WORK TO COMPLETE: Using the material below, set down only the line containing "Select the Elected row label" and the lines after it, unchanged.

DATASET RECORDS:
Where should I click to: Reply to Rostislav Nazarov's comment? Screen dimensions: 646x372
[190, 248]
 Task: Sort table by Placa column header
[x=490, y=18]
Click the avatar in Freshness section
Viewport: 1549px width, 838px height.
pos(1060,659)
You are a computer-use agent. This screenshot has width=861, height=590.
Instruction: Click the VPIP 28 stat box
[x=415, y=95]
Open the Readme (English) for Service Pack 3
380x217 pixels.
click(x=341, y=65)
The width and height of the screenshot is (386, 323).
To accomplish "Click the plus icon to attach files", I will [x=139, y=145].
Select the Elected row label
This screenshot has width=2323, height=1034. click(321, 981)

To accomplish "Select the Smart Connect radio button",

SOLUTION TO THIS PROBLEM:
Select the Elected row label
This screenshot has width=2323, height=1034. click(321, 981)

To accomplish "Select the Smart Connect radio button",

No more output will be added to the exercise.